Reaction mostly positive
While Truvada PrEP appears highly effective when used consistently as part of a comprehensive prevention approach, some advocates have raised concerns about the difficulty of ensuring good adherence, long-term side effects - especially bone and kidney problems associated with tenofovir - drug resistance, reduced emphasis on safer sex, and cost and access issues.
"I believe it will result in less condom use and more infections," cautioned AIDS Healthcare Foundation President Michael Weinstein. "There's no reason for somebody to use condoms if they are taking this medication. They wouldn't be taking heavy-duty chemotherapy if they intended to practice safe sex."
But most other advocates applauded the committee's decision.
"It is easy, but somewhat naive, to say that people should just try harder to use condoms to prevent HIV," Project Inform Executive Director Dana Van Gorder said. "We must give people at risk for HIV the ability to choose for themselves which proven prevention methods are most likely to respond to their needs in the effort to remain HIV-negative."
Project Inform and a coalition of other advocacy groups urged the Centers for Disease Control and Prevention and other public health agencies to quickly issue guidance on the appropriate use of Truvada PrEP for different populations. They also stressed the need for demonstration projects - like one currently in the works in San Francisco - to study real-world PrEP use in high-risk groups such as young black gay men.
"After more than a decade of research we are tantalizingly close to having the first new effective HIV prevention tool in 30 years," stated Project Inform research director David Evans. "We must deploy it as quickly, but safely, as possible."
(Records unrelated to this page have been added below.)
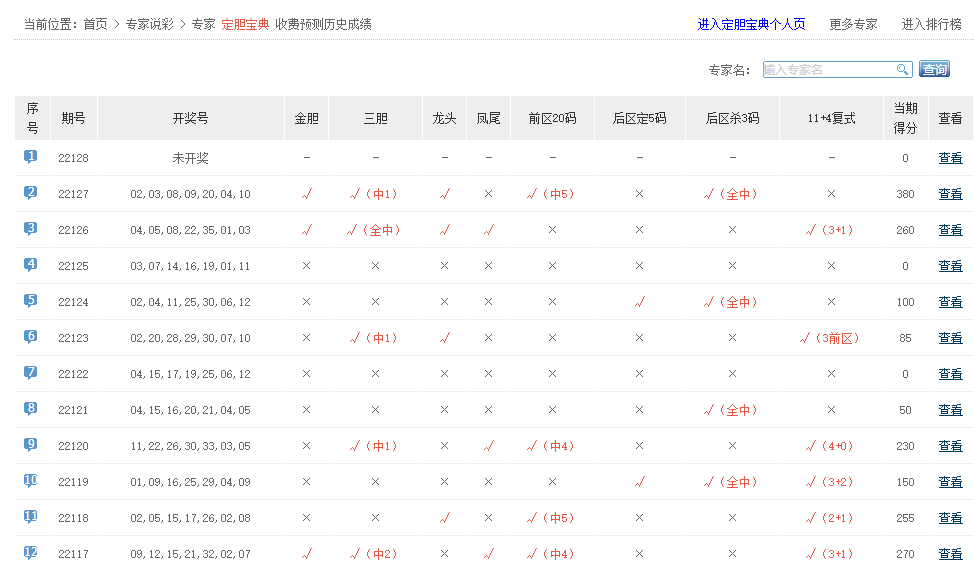Screen dimensions: 974x569
Task: Click the rank badge numbered 1
Action: (x=31, y=157)
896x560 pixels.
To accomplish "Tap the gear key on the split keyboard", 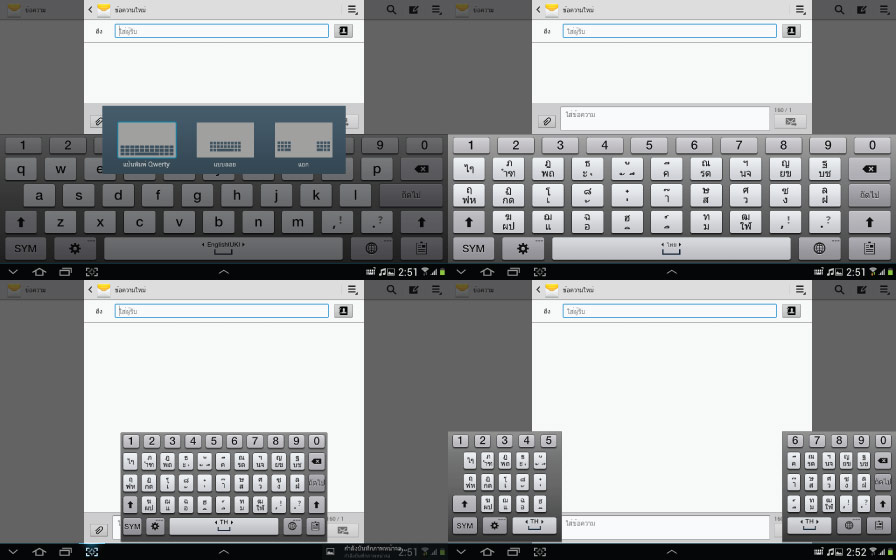I will coord(494,525).
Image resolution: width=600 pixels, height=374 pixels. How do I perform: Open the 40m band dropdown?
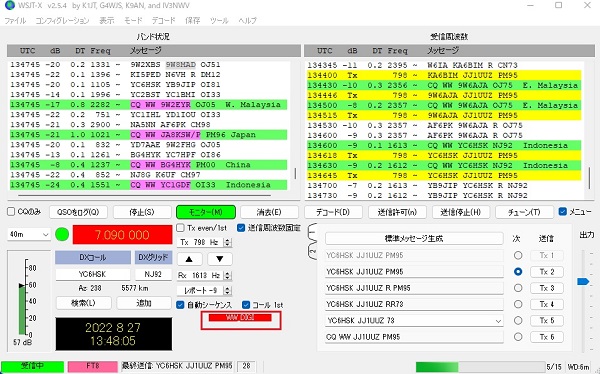(29, 234)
"We can now envision the end of AIDS transmission in the world," iPrEx principal investigator Robert Grant told the B.A.R. , "not just because of PrEP, but because of the combination of different ways we can offer for helping people stay free of HIV."
The FDA is expected to make a decision about approval of Truvada PrEP by June 15; the agency is not required to follow committee recommendations, but it usually does so.
Other FDA action
Last week was a big week for Gilead, as the Antiviral Drugs Advisory Committee also approved the company's latest all-in-one antiretroviral regimen, known as the Quad. A final decision in expected by late summer.
Clinical studies showed that the Quad - which contains the integrase inhibitor elvitegravir, the new "booster" cobicistat, and tenofovir/emtricitabine - was as effective as the widely used Atripla pill (also made by Gilead) and the popular protease inhibitor atazanavir (Bristol-Myers Squibb's Reyataz), but caused fewer side effects. Some experts, however, worry about possible kidney toxicity from cobicistat, especially when used in combination with tenofovir.
In related news, the FDA's Blood Products Advisory Committee on Monday, May 14 unanimously recommended approval of the OraQuick In-Home HIV Test. If granted final approval, it will be the first over-the-counter HIV test that can be used without participation of medical professionals or trained counselors. (A currently available test allows people to take a sample at home and send it to a laboratory for analysis; the new test will provide results directly.)
Committee members expressed concern about false-negative and false-positive results, but ultimately decided that the test was safe and effective, and that the benefits of more people learning their HIV status outweigh the potential risks.